Expectations that the dollar would fall against the euro and the yen over the coming months were also supporting gold prices.

Gold often moves in the opposite direction to the U.S. currency, which when it falls makes dollar-denominated assets cheaper and more attractive for holders of other currencies.


Gold’s allure as a hedge against inflation also grew after a surprisingly big rise in January consumer prices in the United States and news that Federal Reserve officials were uncertain that inflation was firmly on a downward path.

“The Iran news, higher oil prices and an avalanche of buying pushed gold up,” a London-based trader said. “This is a pause, It’s going to $700 and maybe even $730 in the next few months.”

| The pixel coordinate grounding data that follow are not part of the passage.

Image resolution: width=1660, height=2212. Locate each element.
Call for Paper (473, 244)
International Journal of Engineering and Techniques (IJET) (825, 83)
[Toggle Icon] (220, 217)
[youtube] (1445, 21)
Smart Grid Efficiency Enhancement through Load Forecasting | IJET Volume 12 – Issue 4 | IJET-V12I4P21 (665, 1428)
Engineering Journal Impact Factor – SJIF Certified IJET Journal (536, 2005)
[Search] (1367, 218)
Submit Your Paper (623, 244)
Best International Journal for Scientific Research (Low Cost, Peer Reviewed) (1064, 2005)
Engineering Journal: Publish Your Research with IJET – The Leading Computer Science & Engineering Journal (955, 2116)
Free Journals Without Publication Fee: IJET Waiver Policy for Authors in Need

Crude oil CLc1 prices were hovering around $60 a barrel. The jump on Thursday was sparked by worries about supplies after news that a pipeline carrying gasoline and diesel to the densely populated U.S. Northeast had shut down because of a spill.

“A bounce in the oil market, higher than expected inflation data and Iran’s ongoing defiance to halt its uranium enrichment programme on the day of the UN deadline ... triggered a surge,” said in a research note.

Evidence that gold’s gains were becoming entrenched came from the price of the precious metal in other currencies such as the Australian dollar and the euro.

An ounce of gold would cost investors A$860 now compared with A$780 on January 5.

“This is a gold story,” Panizzutti said. “We have been in a bull trend for a couple of years.”

Technical analysts saw initial price resistance at $688.50, the high from May 19 last year, followed by the psychological $700.

Platinum XPT slipped to $1,219/1,224 an ounce from an earlier three month high of $1,226 and $1,225/1,229 late in New York on Wednesday.

“The (recent) strike action has again served as a reminder of the fine supply/demand balance within the platinum market,” said, referring to recent industrial unrest in South Africa.

Palladium XPD was firm at $342/346 an ounce from $340/344 on Wednesday and silver XAG was softer at $14.21/14.26 an ounce from $14.23/14.28.